The secret dominates this world, first and foremost as the secret of domination. — Guy Debord

Consider:

When the candidate states (hypothetically and hyperbolically, of course) that he could shoot somebody on the streets of Manhattan and nobody would care because he’s so popular, what’s to stop him now that he’s President?

When the candidate suggests we should “bomb everything” and “go after their families,” who will stop him from committing war crimes?

We’re going to push and push and push until some larger force makes us stop. — David Addington

Less than two weeks into his term of office — why wait for the traditional 100-day mark? —  President Donald John Trump has issued a series of edicts that suggest an intention to rule by fiat:

•  Jeopardizing the fractious alliance battling the Islamic State in Syria and Iraq, where US troops are again embroiled in street fighting, interrogations and dismantling a guerrilla infrastructure, he repeated a threat to seize the resources of those countries, a direct violation of international law, as payment for an invasion and 14-year long occupation that he himself has disclaimed as wrong-headed if not illegal.

•  In direct contradiction to allied signatories, he threatened to withdraw from the treaty under which Iran agreed to forsake development of nuclear weapons, imposed economic sanctions unilaterally in arguable breach of that treaty, issued threats of war (also illegal under international law) because Iran tested an intermediate (500-mile) range missile not covered by that treaty, and bombed rebels in Yemen supported by Iran for allegedly firing on a US naval vessel supporting the Saudi invasion of that country.

With little preparation of the enforcers in his Department of Homeland Security or for the consequences abroad, if not the outrage provoked at home, he effectively suspended immigration from seven countries that have little or no connection to terrorist acts in the United States, including employees of US companies and the US military, family members of US citizens who had already been granted visas, refugees granted asylum who had already submitted to severe vetting in extensive interviews over several months, and legal permanent residents with valid work permits who had left temporarily, as required by the law, to renew their visas.

•  He fired the acting Attorney General who refused to enforce his edict on grounds it was illegal, then resorted to Twitter to blast as a coddler of terrorists a “so-called” federal judge (appointed by George W. Bush and confirmed by Congress) who granted a temporary stay of his order so that its illegality might be reviewed by a higher court.

•  He issued a decree reshuffling the National Security Council’s Principals Committee (traditionally consisting of the President, Vice President, Secretaries of State, Treasury, Defense and the Attorney General) so as to replace the Director of National intelligence and the Chairman of the military Joint Chiefs of Staff with his own political strategist, Stephen Bannon, an advocate of overtly fascist ideology and war against a religion with over a billion adherents.

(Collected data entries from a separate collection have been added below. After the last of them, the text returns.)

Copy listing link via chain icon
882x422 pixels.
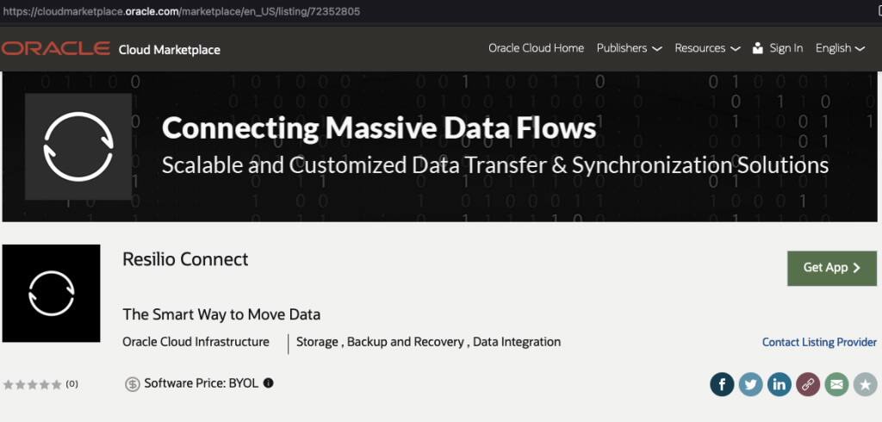(x=807, y=384)
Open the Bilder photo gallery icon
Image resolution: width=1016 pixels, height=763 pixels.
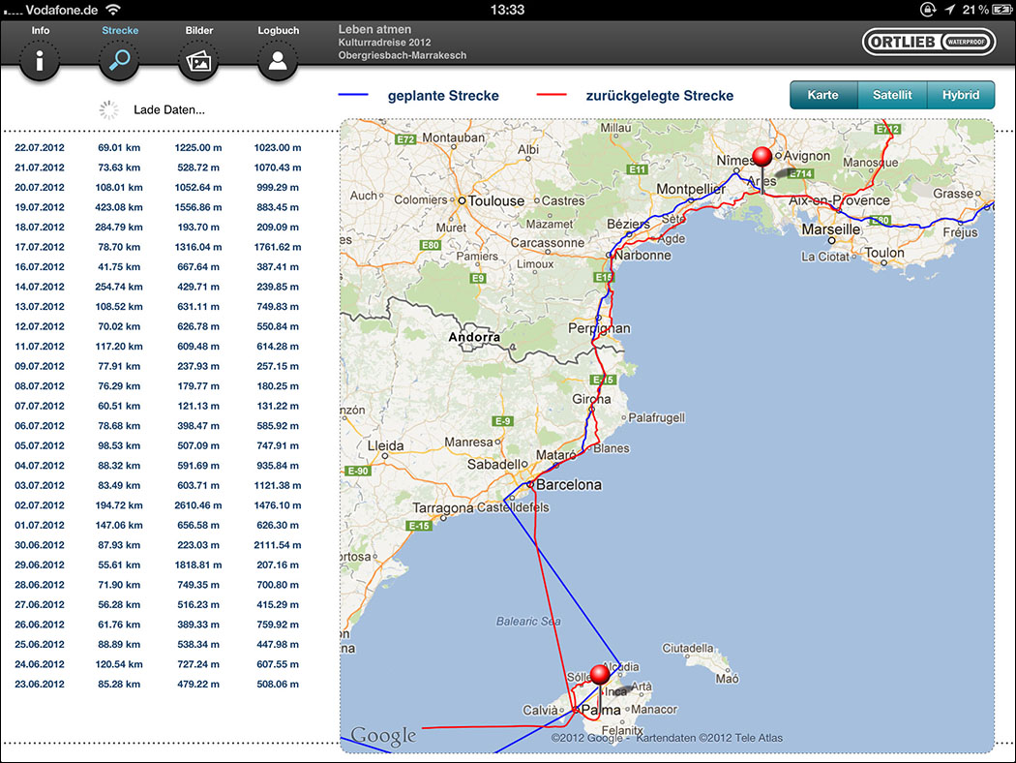(198, 62)
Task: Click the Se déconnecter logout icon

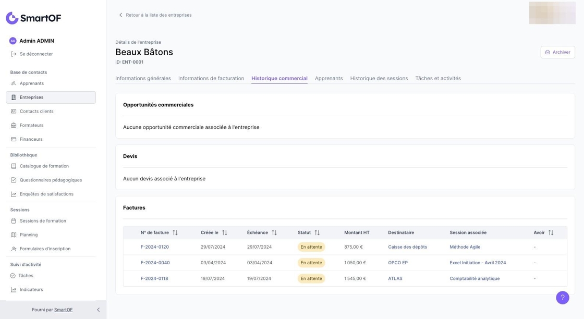Action: coord(14,54)
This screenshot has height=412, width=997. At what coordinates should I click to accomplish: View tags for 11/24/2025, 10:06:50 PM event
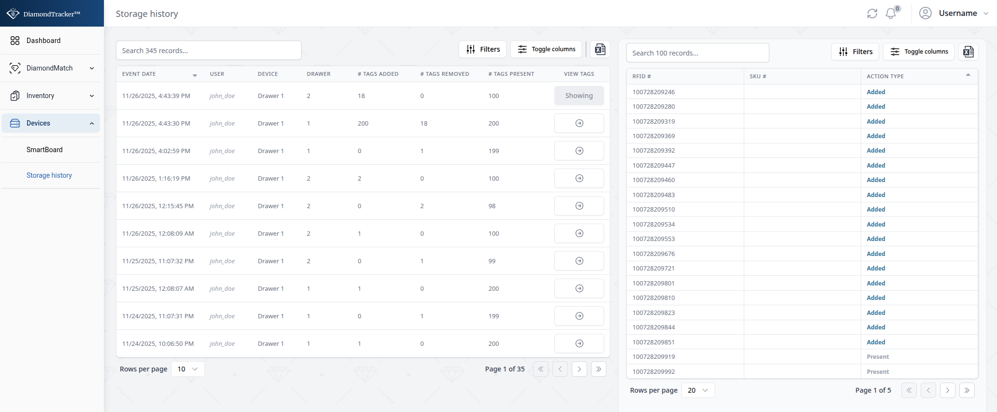pyautogui.click(x=579, y=343)
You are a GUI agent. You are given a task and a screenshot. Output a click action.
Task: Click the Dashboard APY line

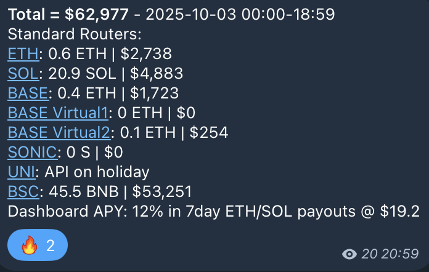[x=213, y=211]
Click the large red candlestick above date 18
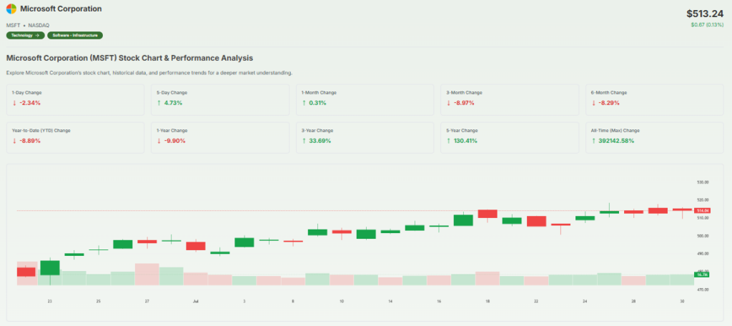Image resolution: width=732 pixels, height=326 pixels. tap(488, 214)
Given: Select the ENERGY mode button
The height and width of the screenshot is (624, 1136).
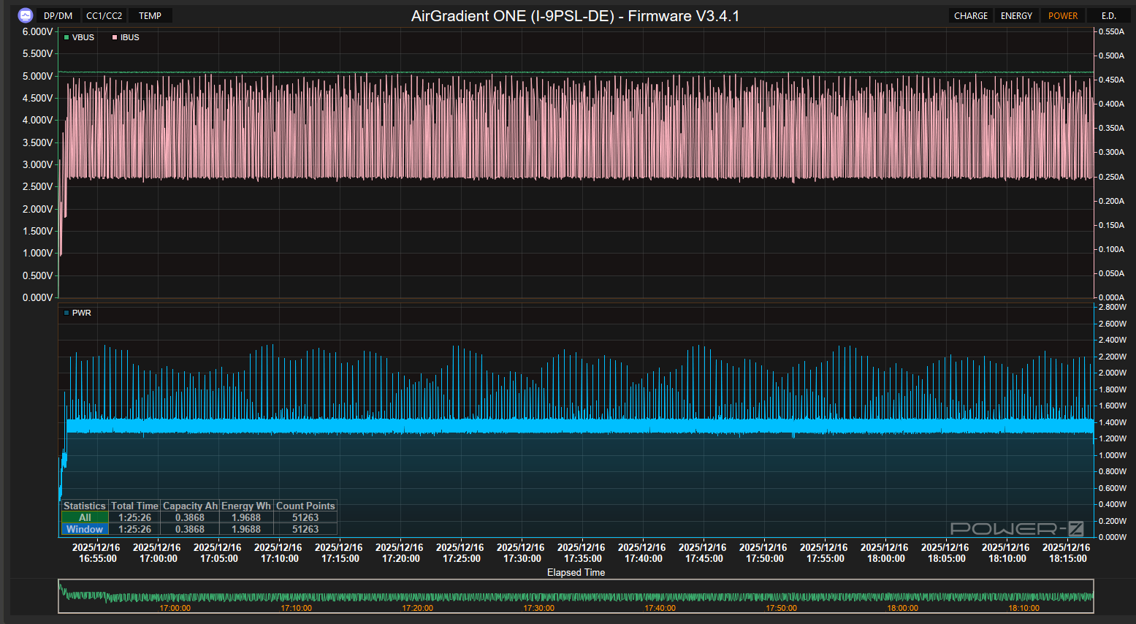Looking at the screenshot, I should pyautogui.click(x=1016, y=15).
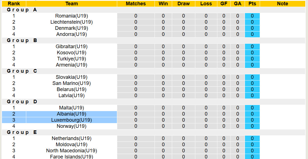This screenshot has height=159, width=308.
Task: Click the Rank column header
Action: [x=14, y=4]
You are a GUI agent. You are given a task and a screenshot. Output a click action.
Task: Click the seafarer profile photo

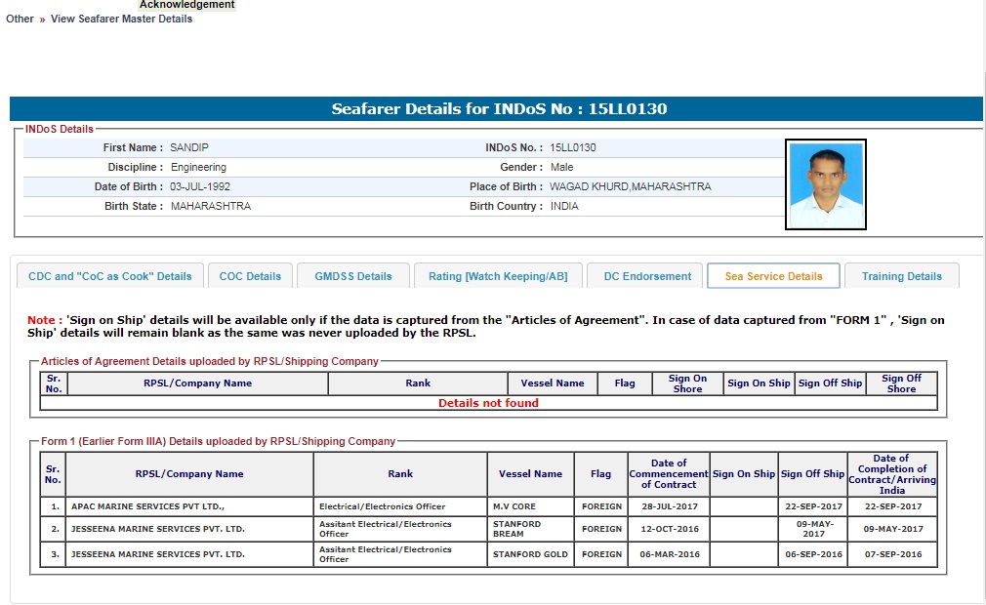(825, 184)
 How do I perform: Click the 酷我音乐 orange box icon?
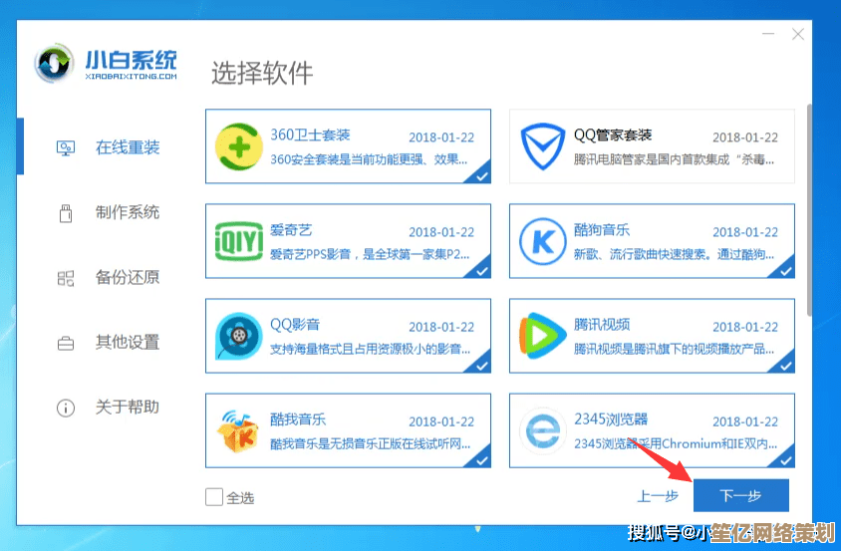click(237, 430)
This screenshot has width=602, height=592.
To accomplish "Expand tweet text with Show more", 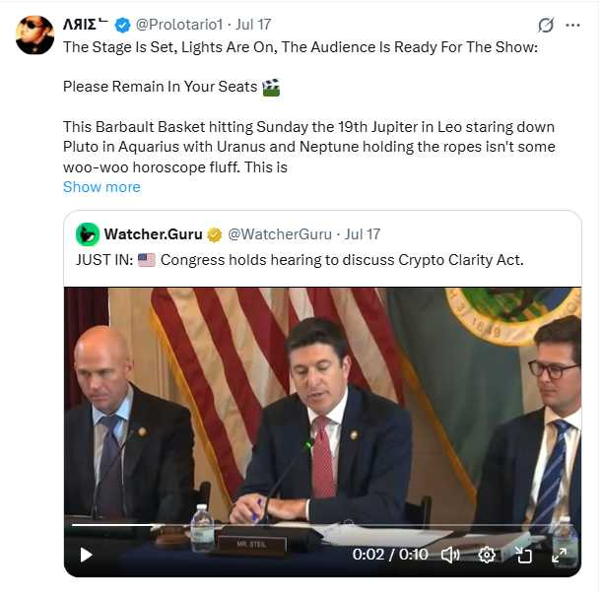I will pos(101,187).
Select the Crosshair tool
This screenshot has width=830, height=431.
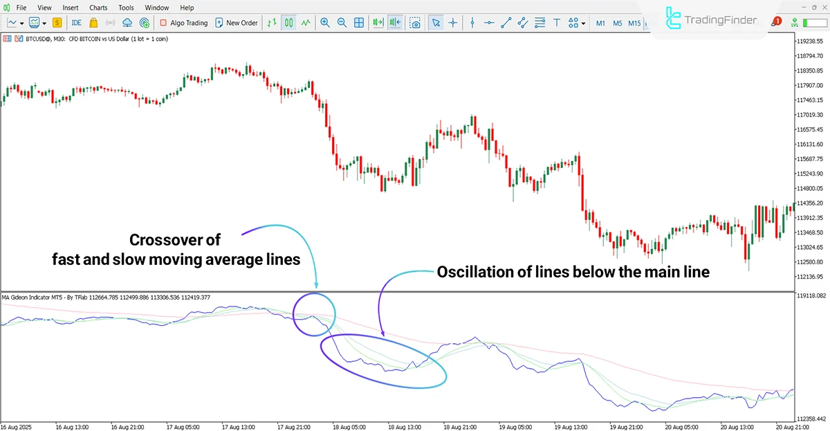[x=452, y=22]
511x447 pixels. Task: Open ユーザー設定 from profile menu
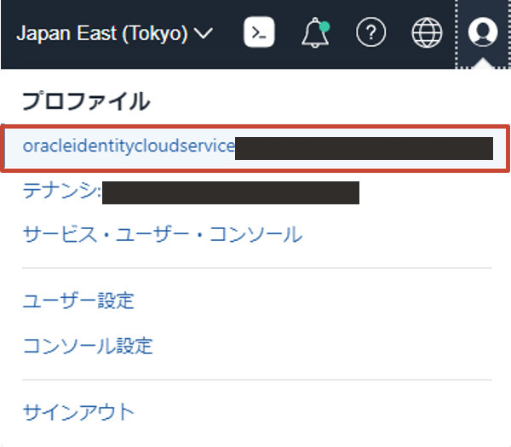coord(78,300)
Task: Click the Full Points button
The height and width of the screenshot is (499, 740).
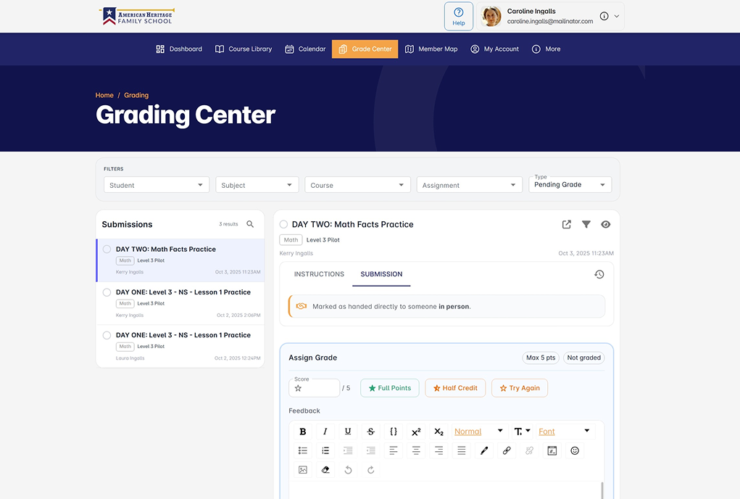Action: tap(389, 388)
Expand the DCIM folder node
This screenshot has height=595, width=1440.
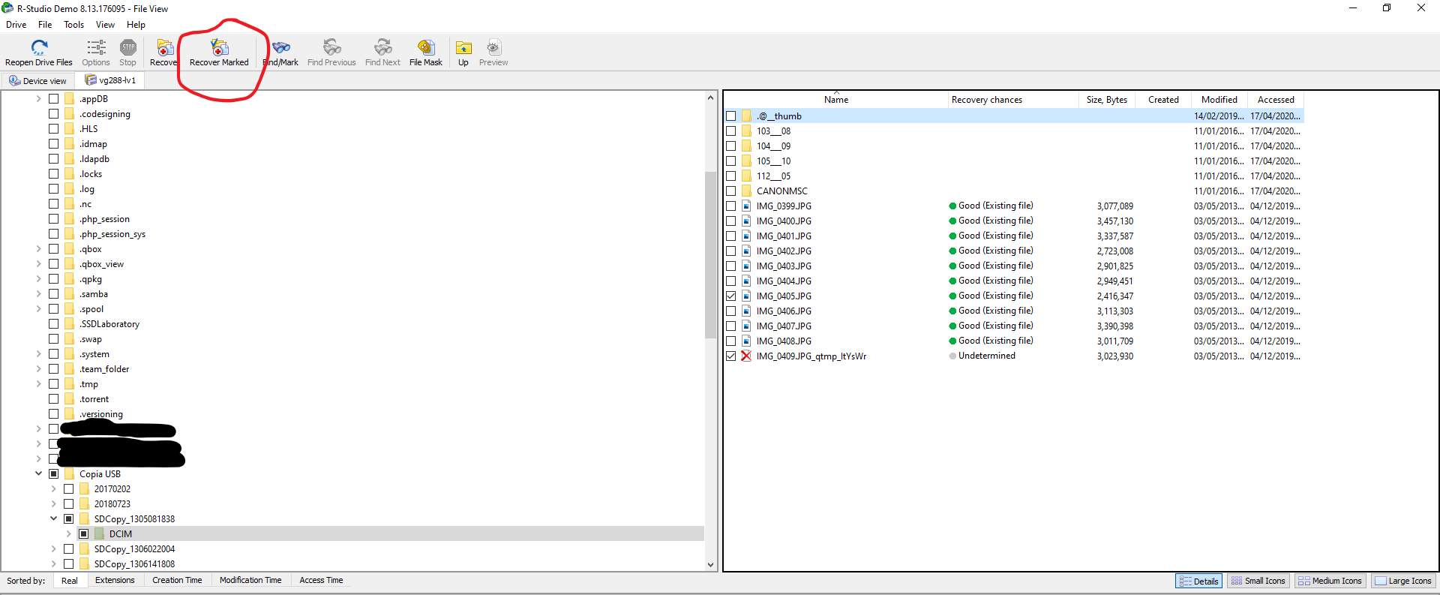tap(68, 534)
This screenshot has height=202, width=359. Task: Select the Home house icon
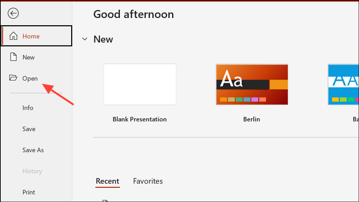[x=13, y=36]

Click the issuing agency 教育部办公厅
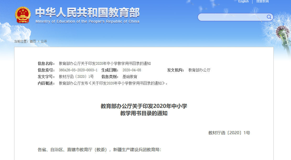199,70
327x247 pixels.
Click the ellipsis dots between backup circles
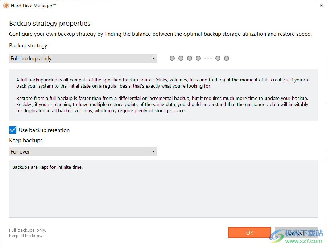click(208, 58)
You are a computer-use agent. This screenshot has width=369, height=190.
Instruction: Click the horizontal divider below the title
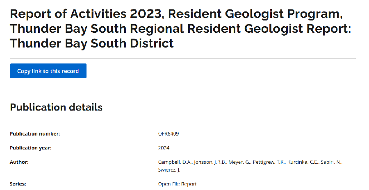point(183,58)
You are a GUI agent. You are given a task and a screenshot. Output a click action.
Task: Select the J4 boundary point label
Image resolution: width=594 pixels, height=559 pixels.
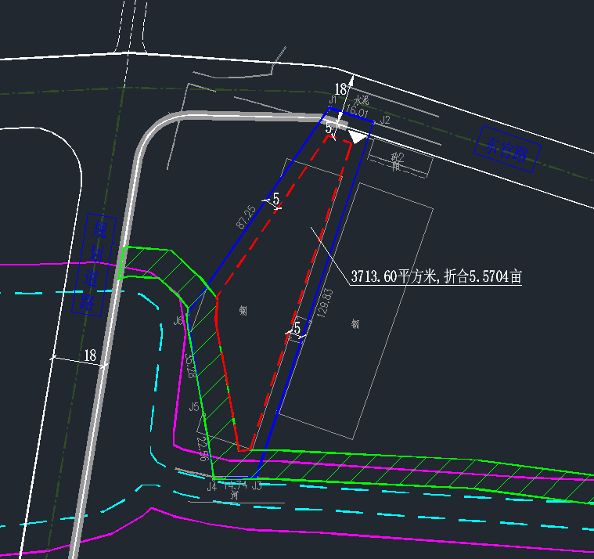point(211,487)
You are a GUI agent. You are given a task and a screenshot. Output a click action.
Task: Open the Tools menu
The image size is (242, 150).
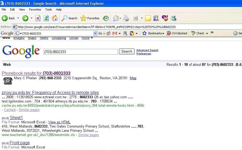pos(48,10)
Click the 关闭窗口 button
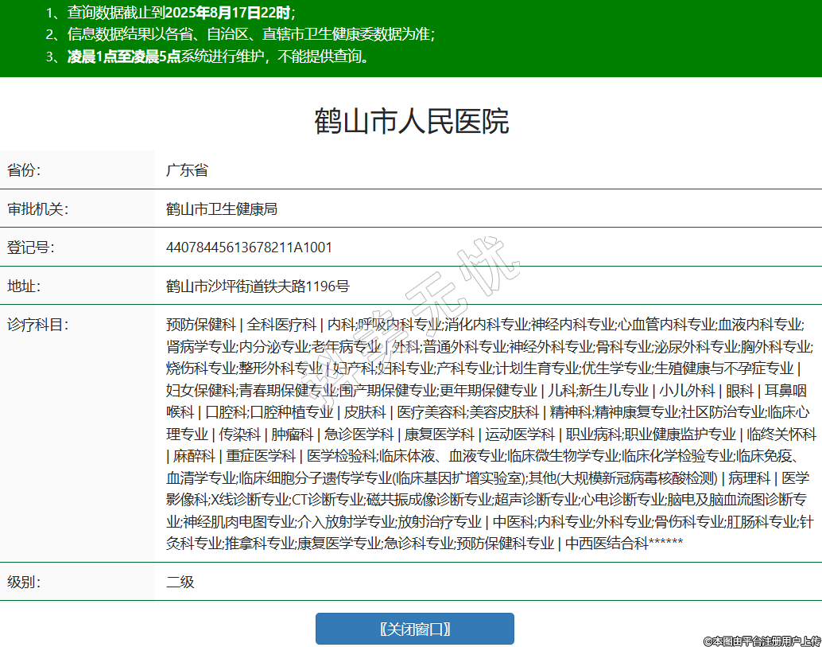Image resolution: width=822 pixels, height=647 pixels. click(414, 629)
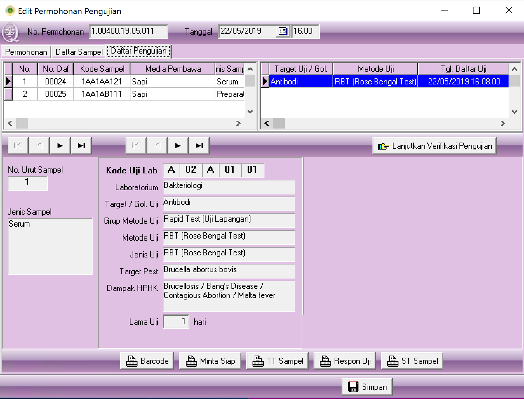Select the Antibodi test row
Viewport: 524px width, 399px height.
pyautogui.click(x=301, y=82)
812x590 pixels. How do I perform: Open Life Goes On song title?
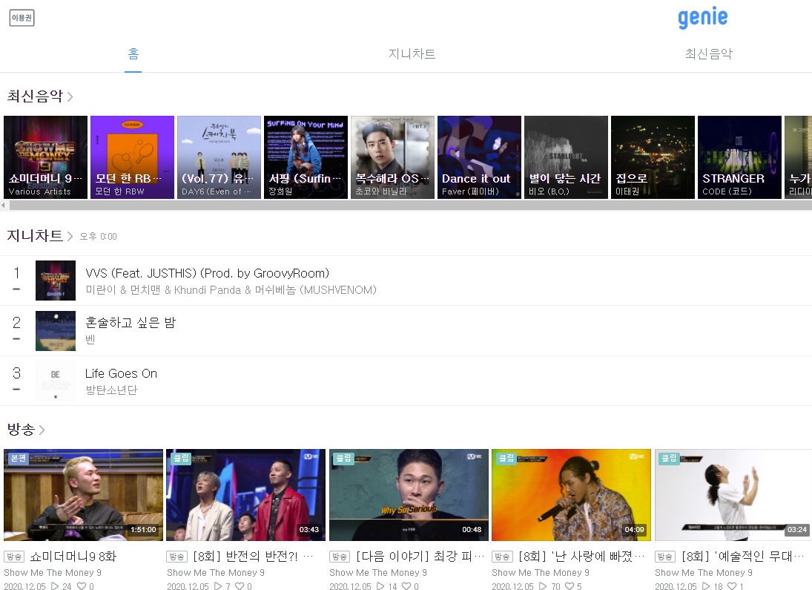tap(121, 373)
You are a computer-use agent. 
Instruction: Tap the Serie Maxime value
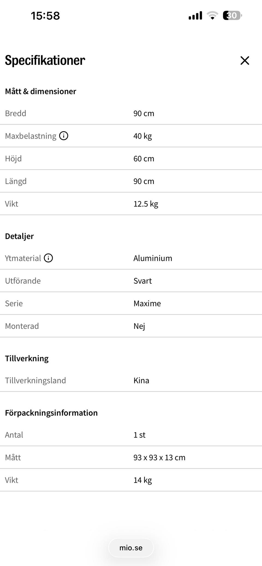click(147, 303)
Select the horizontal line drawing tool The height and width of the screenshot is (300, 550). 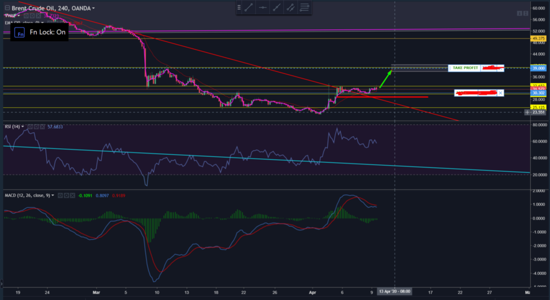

•  He ordered the agencies responsible for counter-terrorism including the FBI to remove domestic advocates of violence against the government and fellow citizens from their watch-lists in order to concentrate on suspected “radical islamists.”

•  He unilaterally revoked US compliance with terms of the North American Free Trade Agreement, repeated threats to somehow force Mexico to pay for a 1,500-mile long wall, perhaps by imposing a tariff or restrictions on repatriation of earnings by Mexican residents in the US, and “joked” about sending troops across that border to deal with “bad hombres” if Mexico does not comply.

•  He has ordered a moratorium on enforcement of the environmental laws and regulations of pollutants and withdrawal from the Paris Agreement that limits carbon emissions that induce global warming and the threat of human extinction.

•  In his first known military operation abroad, he took time out while dining with his children to sign a National Security Decision Directive authorizing a team of Navy Seals to attack a compound in Yemen where they missed the target, lost a $70 million Osprey vertical-take-off-and-landing (VTOL) airplane, but managed to kill a still-unknown number of civilians including the 8-year old daughter of Anwar al-Awlaki, a US citizen (born in Las Cruces NM) who was killed by a Predator drone along with his 16-year old son (born in Denver) in 2011.

•  His newly confirmed Director of Central Intelligence appointed as his top deputy for covert operations a known advocate and alleged participant in torture; indeed, having followed illegal orders to commit war crimes seems to be her main qualification.

Donald, what took you so long?

You would be well-advised to watch what we do, not what we say… This country’s going to go so far to the right you won’t recognize it. — John Mitchell

The pace has been relentless, the reaction fierce but how long it can be sustained is debatable. This flurry of executive orders and presidential memos, contradictory explanations and confusing if not incoherent tweets — all should have been expected. But these are only the known knowns. Unless revealed by some sudden disaster, what has been done in secret may take years to uncover, as the Watergate and Iran-Contra crises showed. Whatever else the Trump team is up to, they are playing by the rules laid out by Dick Cheney in the first term of George W. Bush as lessons learned from earlier adventures in the Imperial Presidency:

“We’re going to push and push and push until some larger force makes us stop.”1


President Bush and Vice President Cheney in the White House Blue Room, December 15, 2006.
Photo credit: The US National Archives / Flickr

And as past events show, don’t expect Congress or the courts, those vaunted checks and balances of the Constitution, to stop him until it’s too late. Cheney, having offered his support and advice to Trump after the drubbing of Jeb Bush, may have quibbled with the excess of Trump’s immigration ban but he certainly must have recognized the logic behind it:

It was, after all, an exertion of political will — power that only respects greater power  — an expression of the doctrine of executive authority Cheney himself has championed since he first entered public service as an assistant to Richard Nixon 50 years ago, argued as Gerald Ford’s chief of staff in the wake of the Watergate scandal, refined and outlined most clearly during the Iran-Contra scandal 30 years ago, revived as George H.W. Bush’s Secretary Defense, and executed himself — with a vengeance as they say — as Vice President under George W. Bush.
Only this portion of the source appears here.